During the 1990s and to the present day there has been a state of turmoil in the dairy industry as a whole, which has in turn affected the role of the dairy cattle practices. Developments have been rapid, both technically and socially, and the practitioner has become one of many advisors who frequent the dairy farm. The practitioners' only advantages have been the ability to visit farms more regularly than the other advisors, and to interpret herd performance on the basis of pathophysiological mechanisms. In the last ten years consultative practice has declined further. Practices are implementing herd health and production control programmes on more and more farms, partly because they represent one of the services they offer, and partly because the dairy industry and its associated regulatory bodies require farm inspections and consultancy. The influence of industry on dairy practices has become far greater and has affected the position and role of the practitioner on the dairy farm, which sometimes leads to tension between the different parties involved.
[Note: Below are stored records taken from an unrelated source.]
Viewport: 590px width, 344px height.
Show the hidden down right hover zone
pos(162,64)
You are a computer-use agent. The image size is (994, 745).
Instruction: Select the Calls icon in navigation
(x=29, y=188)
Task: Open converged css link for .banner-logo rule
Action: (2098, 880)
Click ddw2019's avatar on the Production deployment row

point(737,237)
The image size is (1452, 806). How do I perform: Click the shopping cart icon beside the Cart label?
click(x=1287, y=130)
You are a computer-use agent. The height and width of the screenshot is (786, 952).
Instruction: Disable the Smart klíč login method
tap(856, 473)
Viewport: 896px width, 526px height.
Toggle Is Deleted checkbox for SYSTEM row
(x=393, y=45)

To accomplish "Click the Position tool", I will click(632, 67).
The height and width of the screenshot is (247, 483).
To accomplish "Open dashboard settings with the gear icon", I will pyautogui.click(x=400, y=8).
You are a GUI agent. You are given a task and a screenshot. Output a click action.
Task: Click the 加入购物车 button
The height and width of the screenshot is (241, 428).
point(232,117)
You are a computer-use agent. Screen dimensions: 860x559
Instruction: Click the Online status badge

Compared to previous decades the practitioners' responsibilities have changed very little but have become more pronounced, and their interaction with related partners in the dairy industry has increased. More than ever, the veterinary profession has been put into a position where it must stand up for its own convictions and responsibilities.


What of the future?
If veterinary practices take up every challenge they are offered, now and in the near future, will they play a significant role in the dairy sector? First, they should decide whether this is what they want and, if it is, they should decide how to fulfill such a role.

There is no doubt that if the practices do not take up the challenges, the dairy veterinary profession will continue to decline. There is little (economic) room left for consultative practice alone. Practitioners must choose to emigrate or aggregate. If they emigrate they can play the role of consultative practitioner for as long as this form of practice continues to exist, but to aggregate they must embrace developments as and when they arise and produce business plans that take them into consideration. Practices need to be more professional. They need to attain ISO acknowledged status, employ certified practitioners, have a marketing and communication strategy, ensure education and training programmes are focussed on new developments, and become more pro-active by investing resources in knowledge and knowledge-transfer. The result will be new professional advisory practices, which deal with animal health, animal welfare, milk production, milk and milk processing quality, food safety and public health, and related environmental issues.

What started as a willingness to serve may become a license for veterinarians to practice and to serve.